**Exercise prompt**.
An exact repetition of the data below, without images, is the expected answer.

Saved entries
%%

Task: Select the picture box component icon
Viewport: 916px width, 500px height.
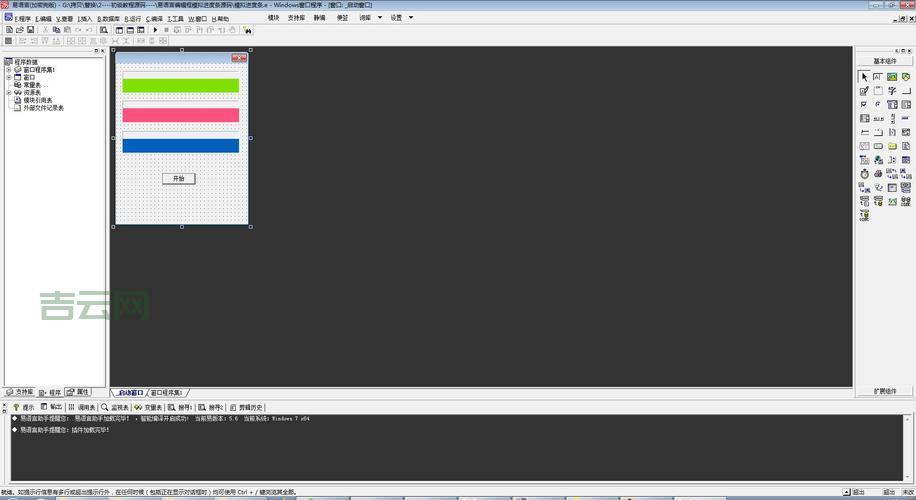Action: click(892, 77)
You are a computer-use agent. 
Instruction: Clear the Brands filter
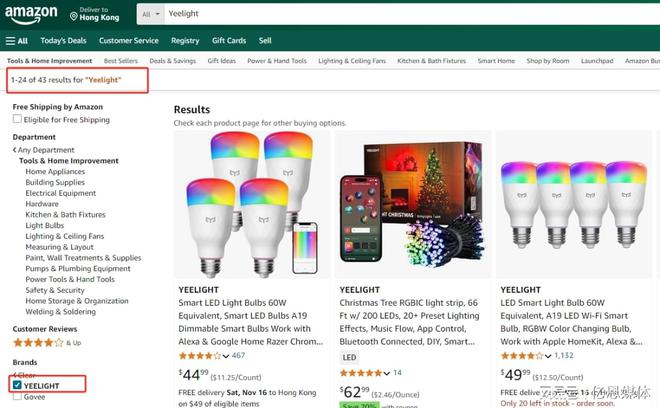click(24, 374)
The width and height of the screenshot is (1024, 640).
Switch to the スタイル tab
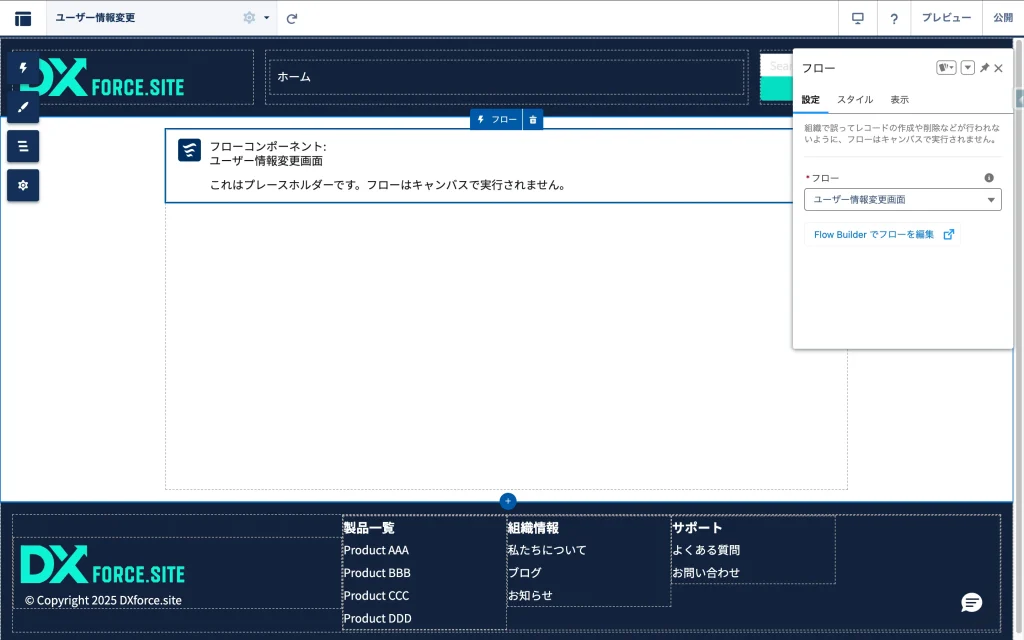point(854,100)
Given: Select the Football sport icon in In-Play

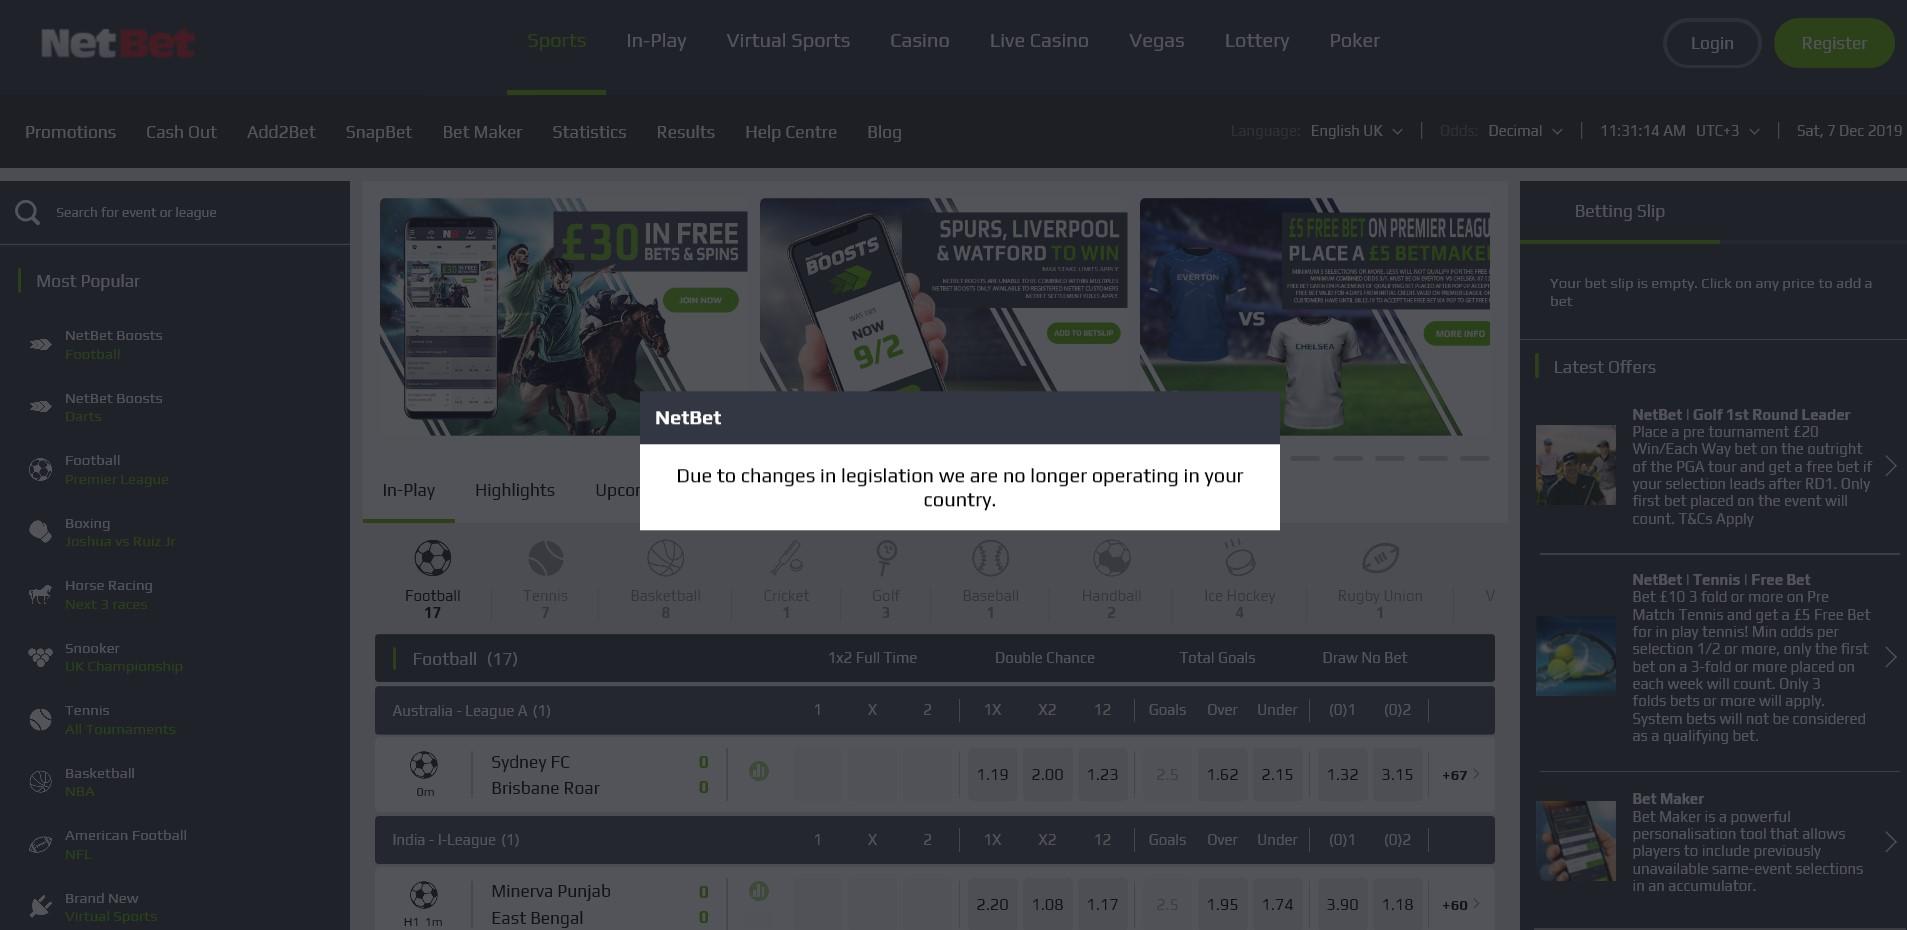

%%

**Exercise solution**.
Task: Select the picture box component icon
Viewport: 916px width, 500px height.
Action: click(892, 77)
You are a computer-use agent. 
Instruction: Clear the Brands filter
click(24, 374)
The width and height of the screenshot is (1024, 640).
Switch to the スタイル tab
point(854,100)
Given: Select the Football sport icon in In-Play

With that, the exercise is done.